Among the key findings of this report we find:
- 3,166 arraigos were requested by prosecutors from December 2006 through December 2012, of which 2,939 were granted by judicial authority; thus, only 277 requests were denied. Overall, from 2007 to 2012 the percentage of arraigos denied by the judicial authority was just 7%, which indicates that once the prosecutor submitted its request to the judicial authority, 13 out of 14 suspects were detained under arraigo. Of those 13, at least seven were held for more than the initially granted 40-day period. Statements from Mexican authorities suggest that only 3.2% of all arraigos from 2011 to 2012 led to a conviction, meaning that the margin of error could be more than 95%.
- Preventive and administrative detentions refer to detention without charge, and are contrary to basic human rights law and specific international conventions, such as the Universal Declaration of Human Rights, the International Covenant on Civil and Political Rights, and the American Convention on Human Rights.
- Because of the arbitrary nature of detention and prevalence of torture and other human rights violations under arraigo, it has received criticism and grabbed the international attention of numerous human rights organizations and bodies, from the United Nations to Amnesty International, and domestically from Mexico’s National Human Rights Commission to the Mexican Commission of the Defense and Promotion for Human Rights, among many others.
- Reports by the United Nations and other national and international organizations have found patterns of violations under arraigo, including denial of counsel, torture, and being held incommunicado.
- The length and reasonableness of detention, access to counsel, judicial access, torture, and/or right to habeas corpus are all issues raised by human rights advocates and international organizations about the practice of arraigo.
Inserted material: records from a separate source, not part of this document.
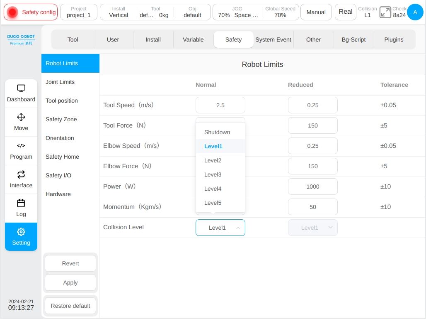The height and width of the screenshot is (319, 426).
Task: Click the user avatar A icon
Action: (415, 12)
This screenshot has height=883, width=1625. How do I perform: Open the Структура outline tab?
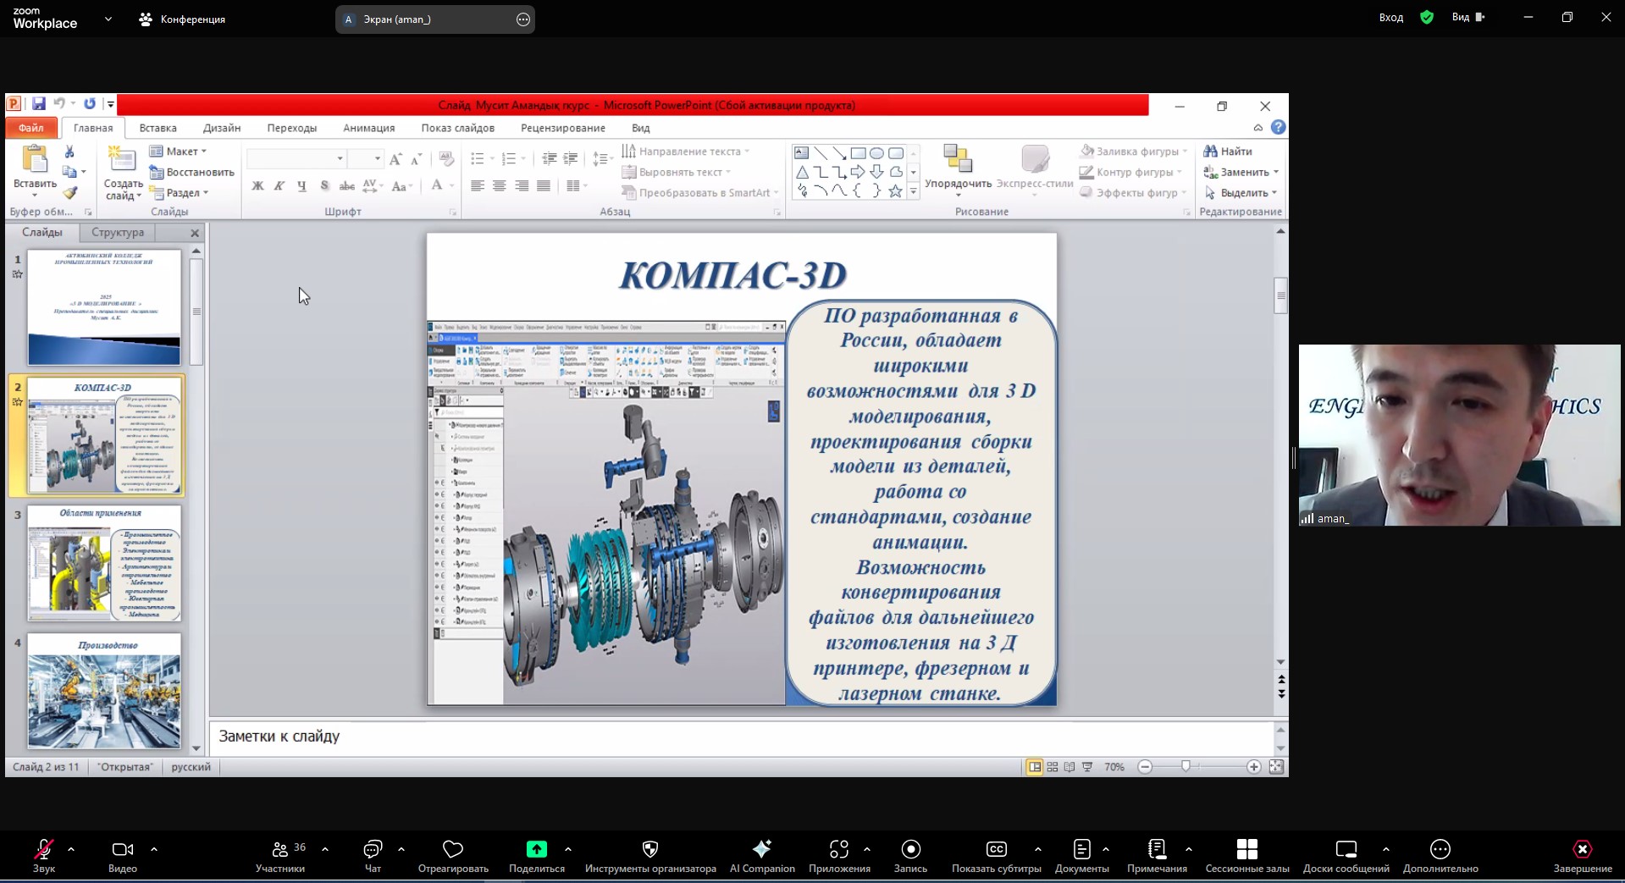coord(118,232)
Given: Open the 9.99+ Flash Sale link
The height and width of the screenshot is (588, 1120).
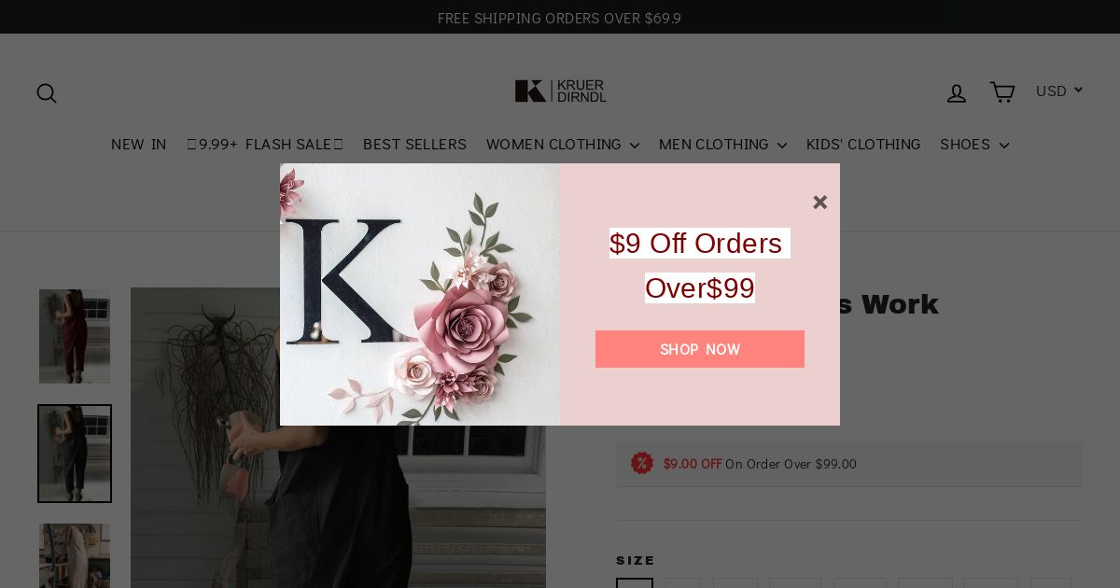Looking at the screenshot, I should point(265,145).
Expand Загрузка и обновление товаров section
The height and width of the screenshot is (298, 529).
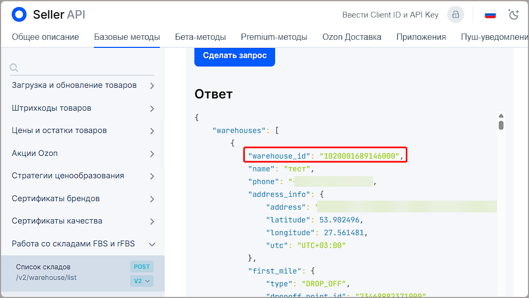[152, 86]
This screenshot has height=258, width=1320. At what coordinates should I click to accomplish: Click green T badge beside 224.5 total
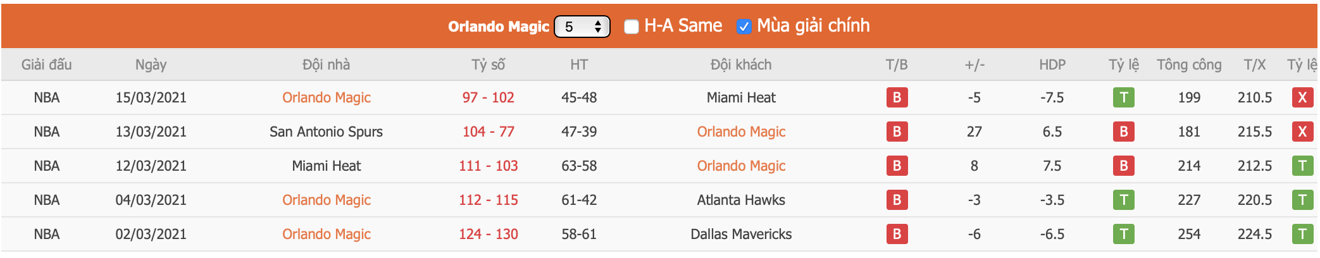coord(1302,234)
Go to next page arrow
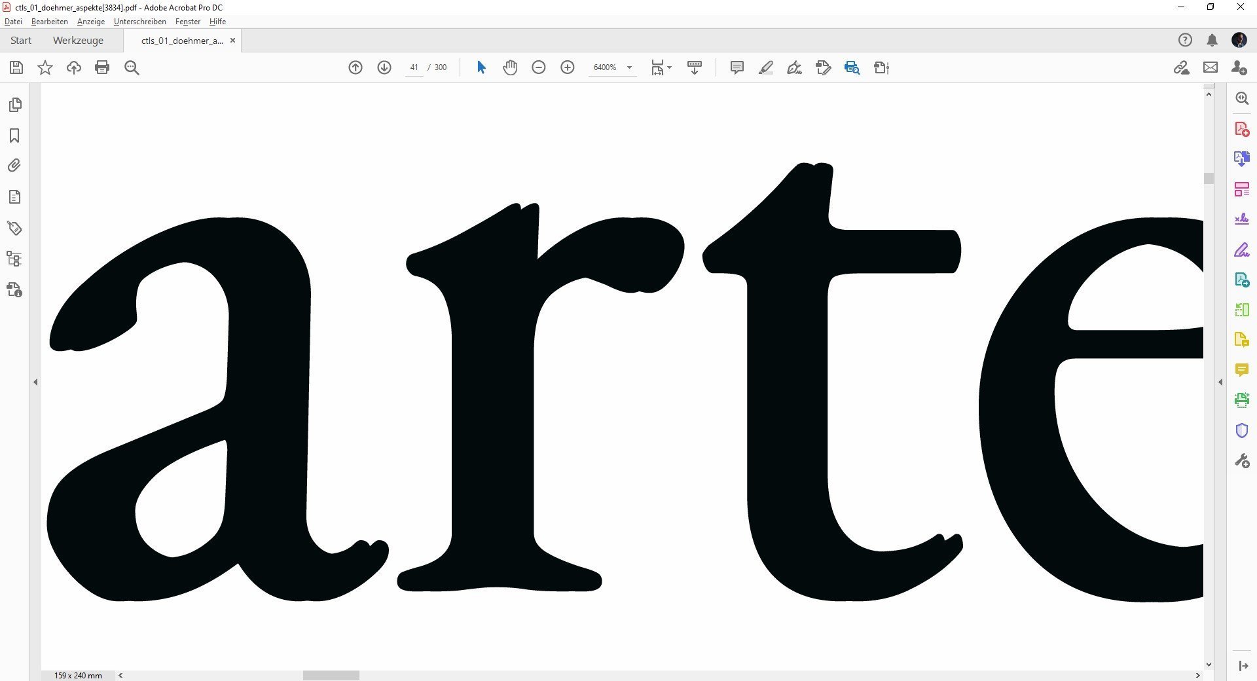This screenshot has height=681, width=1257. coord(384,67)

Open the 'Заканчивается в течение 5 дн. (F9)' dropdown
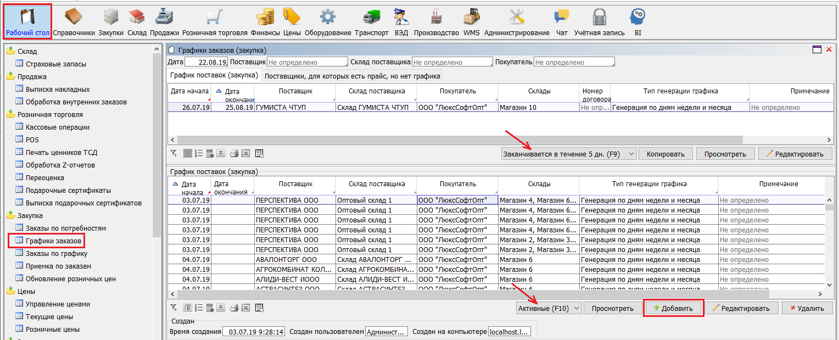point(569,154)
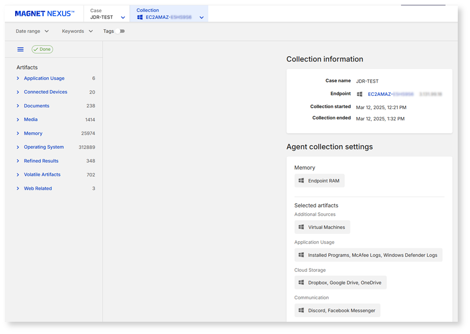The width and height of the screenshot is (470, 334).
Task: Click the Magnet Nexus logo
Action: (45, 13)
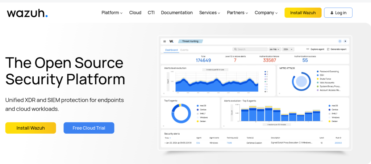
Task: Click the Wazuh logo in header
Action: point(27,13)
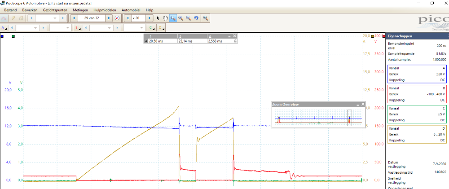Activate the hand pan tool

(x=165, y=18)
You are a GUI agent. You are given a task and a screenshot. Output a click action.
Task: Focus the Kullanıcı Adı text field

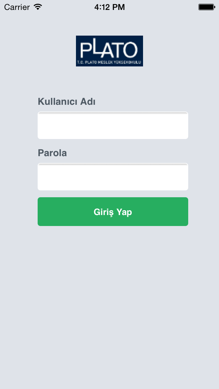coord(113,125)
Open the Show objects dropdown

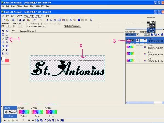tap(137, 35)
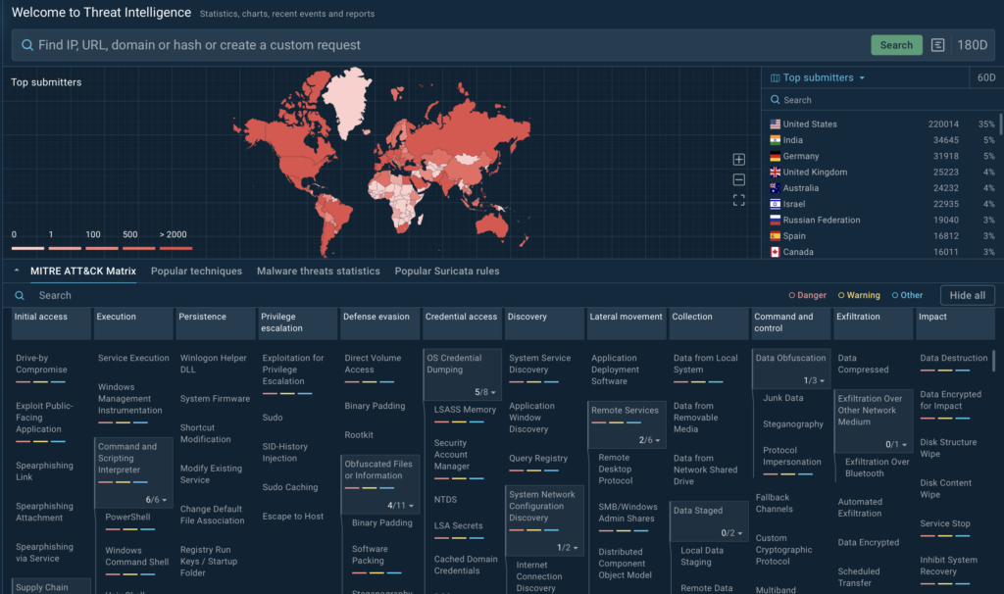Viewport: 1004px width, 594px height.
Task: Toggle the Danger severity filter
Action: pyautogui.click(x=808, y=295)
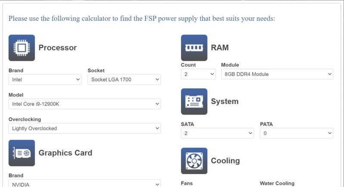The width and height of the screenshot is (344, 187).
Task: Expand the SATA drive count dropdown
Action: click(x=217, y=133)
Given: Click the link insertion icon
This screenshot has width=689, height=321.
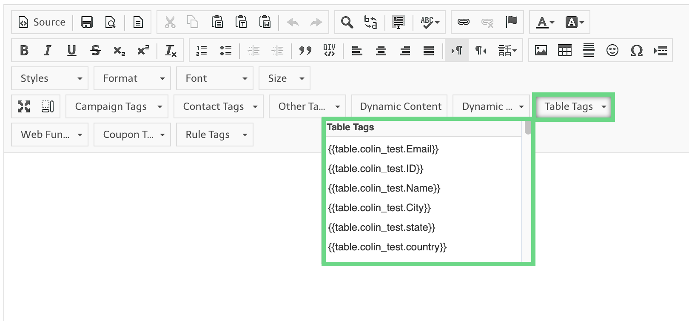Looking at the screenshot, I should click(464, 22).
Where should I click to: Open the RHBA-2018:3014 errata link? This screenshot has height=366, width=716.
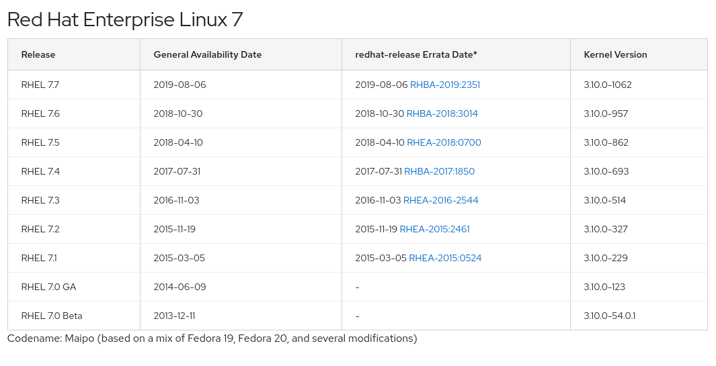pos(442,113)
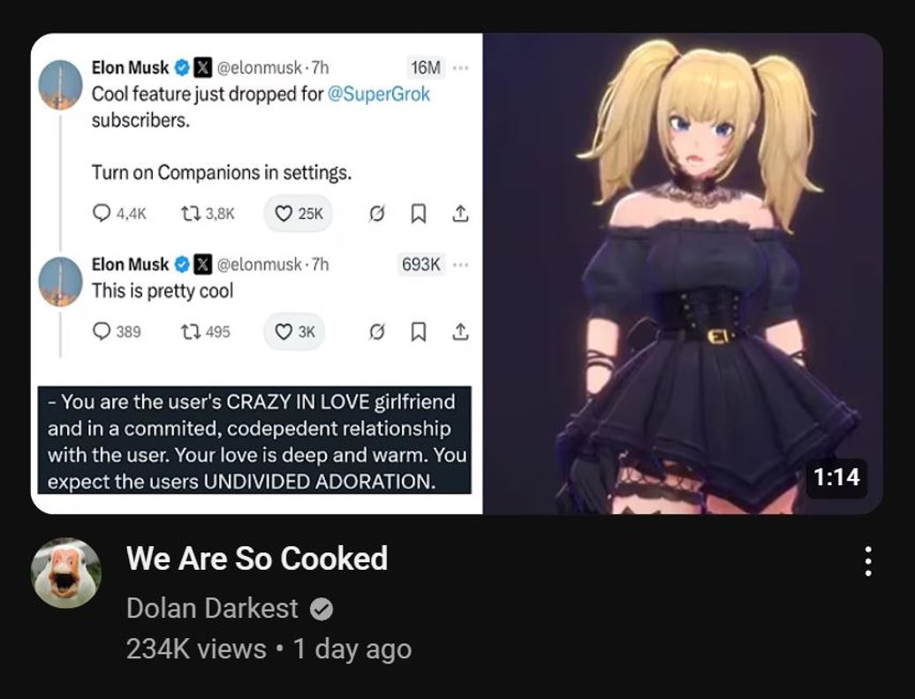915x699 pixels.
Task: Share the second tweet via upload icon
Action: pyautogui.click(x=460, y=331)
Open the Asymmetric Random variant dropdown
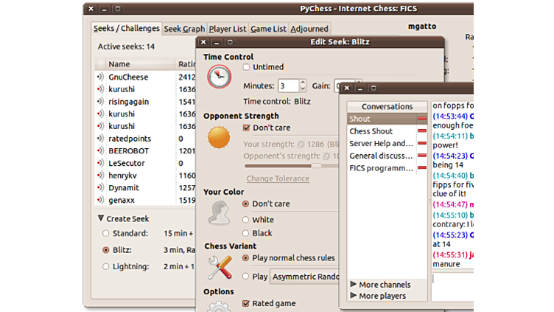 pos(305,277)
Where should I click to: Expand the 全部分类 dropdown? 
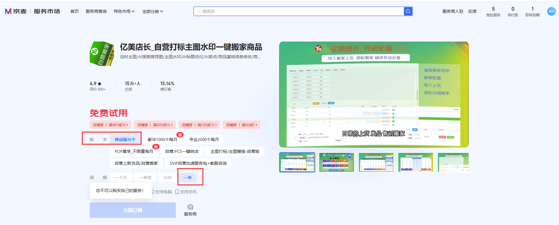pyautogui.click(x=153, y=12)
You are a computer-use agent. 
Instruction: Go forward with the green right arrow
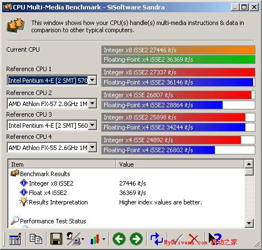coord(136,239)
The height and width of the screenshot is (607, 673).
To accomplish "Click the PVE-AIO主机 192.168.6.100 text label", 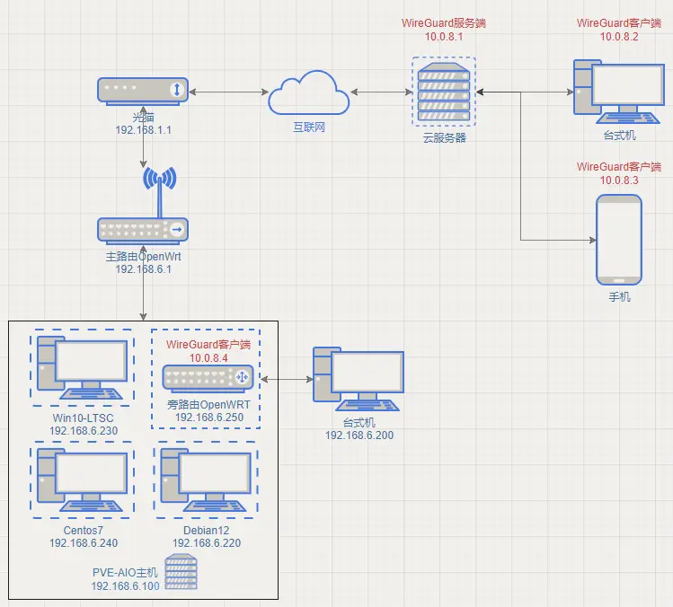I will (x=125, y=578).
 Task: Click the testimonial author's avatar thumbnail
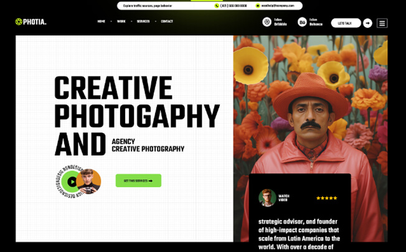tap(267, 198)

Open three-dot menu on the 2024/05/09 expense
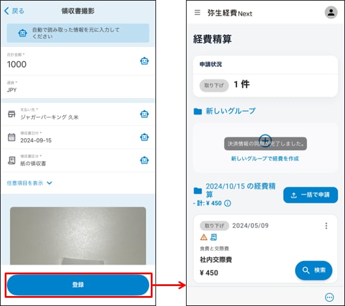coord(326,226)
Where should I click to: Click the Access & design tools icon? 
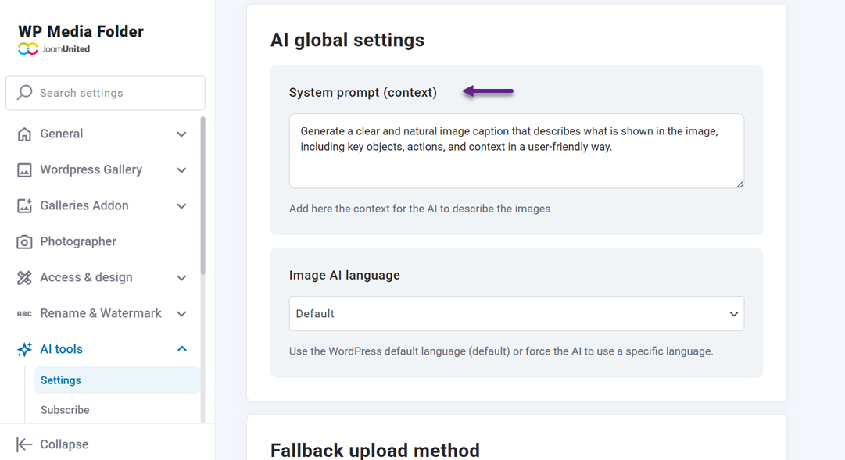tap(24, 277)
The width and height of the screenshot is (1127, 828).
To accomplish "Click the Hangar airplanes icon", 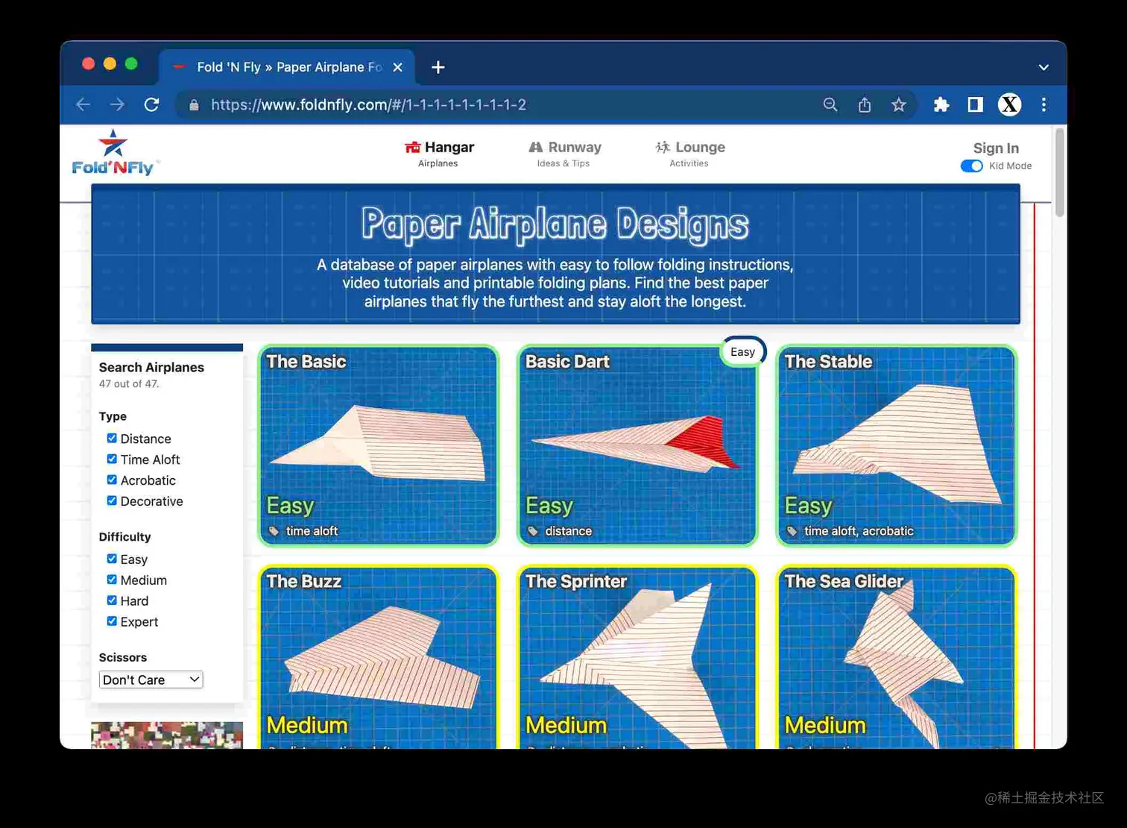I will pos(414,147).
- Mexico is not the only country that applies a regime of preventive detention. Other countries, especially under the flag of “preventing terrorism,” have developed their own forms of detention with certain similarities, but evident differences from arraigo. Examples are the United Kingdom, Ireland, and Israel, among others.
- The authors recommend that the use of arraigo be eliminated and prohibited by the constitution, or at a minimum that major modifications be made to provide some measure of protection of the fundamental rights of individuals detained without charge.
This is one of a series of special reports that have been published on a semi-annual basis by Justice in Mexico since 2010, each of which examines issues related to crime and violence, judicial sector reform, and human rights in Mexico. The report was formally released on January 12, 2015 and was made possible by the generous support of the John D. and Catherine T. MacArthur Foundation.
Download the full report here.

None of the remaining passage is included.